Every now and then you read something lovely – Burial Rites is that kind of something.
NB: word on the grapevine is this book is being optioned for a movie starring Jennifer Lawrence . . .
Burial Rites is the story of Agnes Magnúsdóttir. Beheaded in 1830 for her part in a double murder, she was the last woman to be executed in Iceland. The novel follows her final days as imagined by young Aussie author, Hannah Kent. Kent heard about Agnes whilst on a Rotary exchange in Iceland. She was so intrigued that she went on to write a novel, instead of bumbling around and watching TV like 90 per cent of university students.
What’s to like?
First and foremost – Kent’s achingly beautiful prose. It’s the sort of book that totally silences my pesky inner critic and enables me to fall deeply and effortlessly into the story. Basically it makes me green with envy happy.

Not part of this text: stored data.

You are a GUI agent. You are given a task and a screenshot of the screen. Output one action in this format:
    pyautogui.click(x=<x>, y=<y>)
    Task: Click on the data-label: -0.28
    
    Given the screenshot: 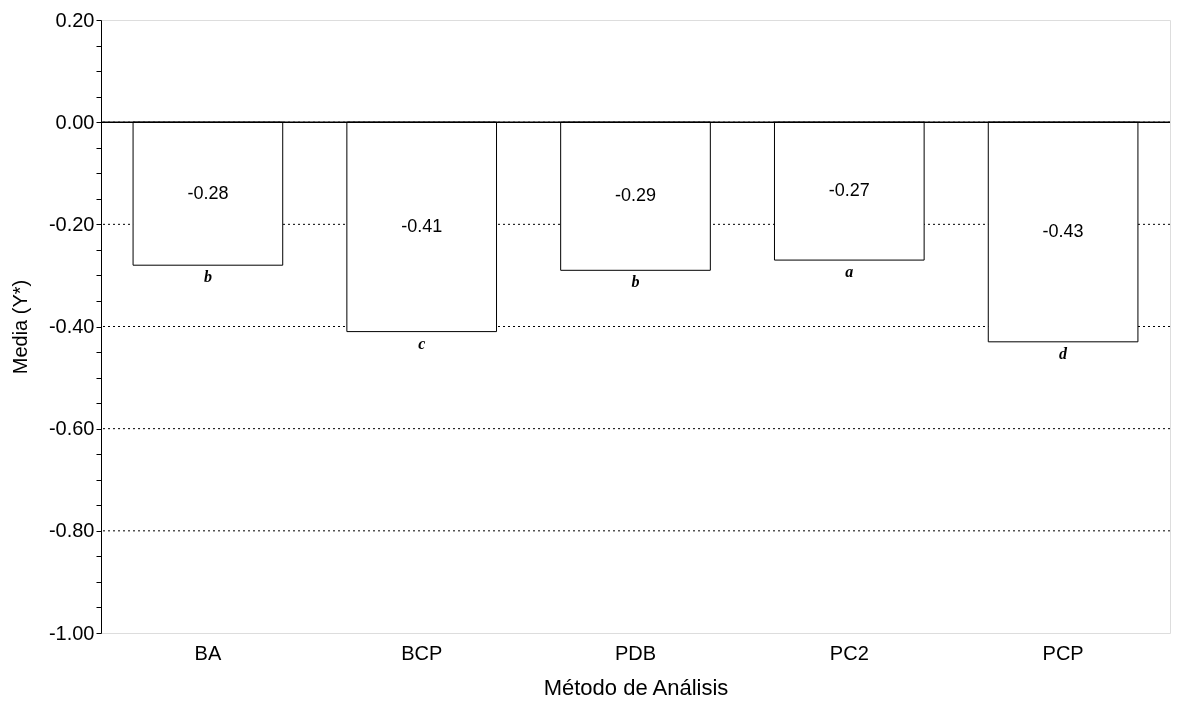 What is the action you would take?
    pyautogui.click(x=208, y=192)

The book opens as Agnes is moved from her cell to the farm of District Officer, Jón Jónsson, where she will wait to die. There, she works side by side with his family who reluctantly take her in, facing the forces of the merciless Icelandic landscape. Kent describes the novels as a ‘dark love letter to Iceland.’ Her Iceland is a stunning, frightening setting and a perfect compliment to to Agnes as a character – who struggles for survival in every sense. One of my favourite images is where a character recalls seeing two icebergs colliding at sea, setting some driftwood alight and causing a fire to burn for days out on the freezing water.

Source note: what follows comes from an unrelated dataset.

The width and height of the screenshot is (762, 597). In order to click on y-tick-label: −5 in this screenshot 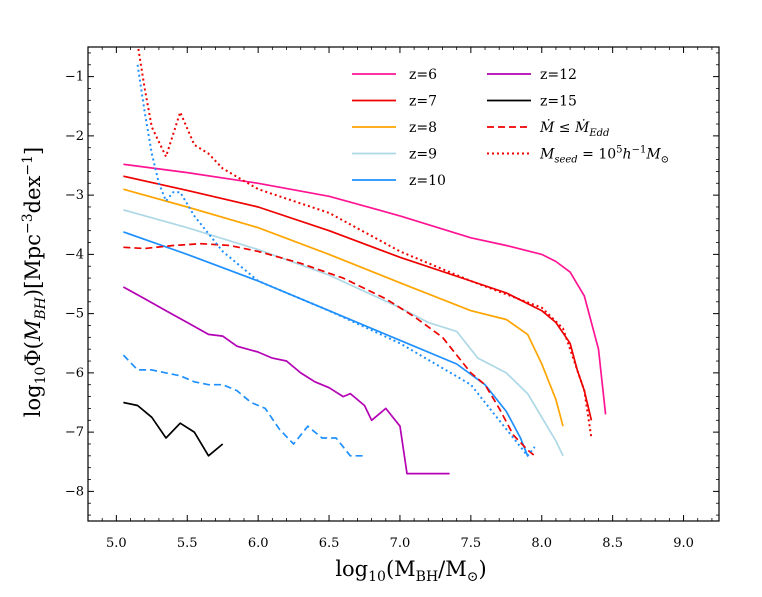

Kent’s treatment of the question of Agnes’ innocence/guilt was particularly impressive. Apparently, she is sort of demonized in Icelandic memory – particular as the two people charged with her were teenagers at the time of the murders. Kent resists the urge to turn Agnes into martyr. First and foremost, Agnes is depicted as an ordinary human being – not evil but not blameless. She’s a person who is swept away by forces beyond her control – poverty, a poisonous love affair and the law of land that does not see shades of grey. As readers we discover this through the eyes of her young spiritual counsellor, Tóti, who discovers she is more willing to talk than to listen.

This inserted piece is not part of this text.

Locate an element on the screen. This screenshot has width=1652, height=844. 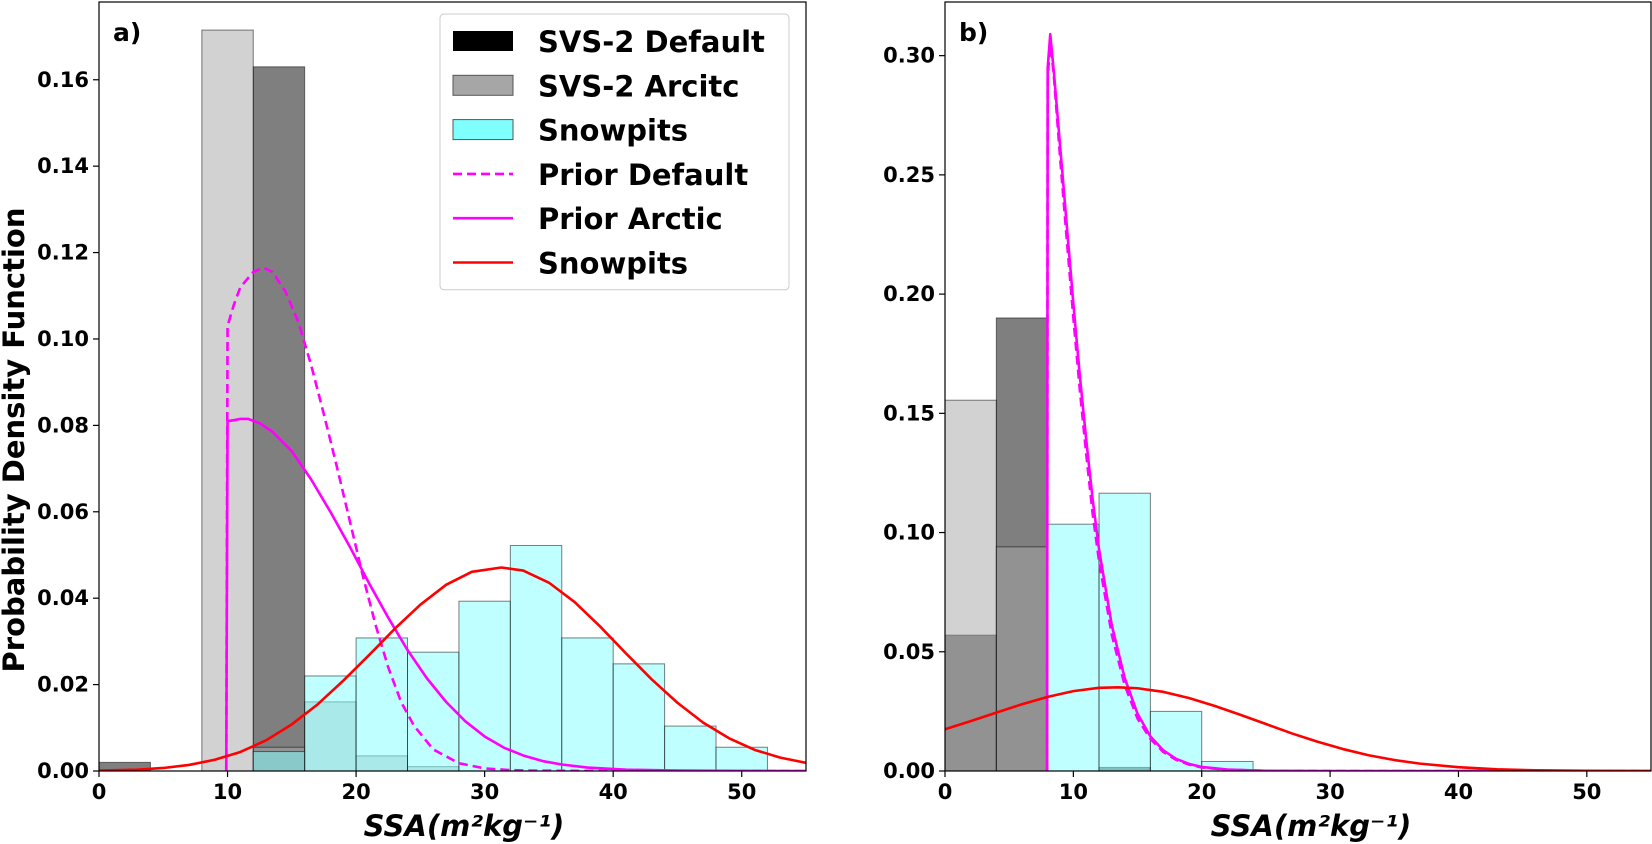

Finally, Agnes’ attitude towards death is refreshingly relatable. She doesn’t march towards the executioner with her head held high and every hair in place. She has spent her whole life desperately clinging to life and although she begins to accept her fate, it still terrifies her. She’s not a religious person but she’s highly intelligent and educated – intriguingly literacy has been almost universal in Iceland since the late 1700s and even the poorest of the poor were taught to read and write. Although Agnes’ life is dramatically different from my experience as a contemporary middle-class Australian, she felt extremely relevant – maybe this is what attracted Kent to her story in the first place. The theme of death is treated in a thoughtful way and when we finally hear Agnes’s account of the murder, the scene is gut-wrenching rather cheap and shocking. Agnes finally faces her own end with the knowledge that this life is that that she has.
“You are not going home you are gone silence will claim you and suck your life down into its black waters and churn out stars that might remember you, but if they do they will not say . . . and if no one will say your name you are forgotten.”
I always know I’ve read something special when I’m left quiet and thoughtful after the final page. Burial Rites left me feeling desperately sad, yet immensely satisfied.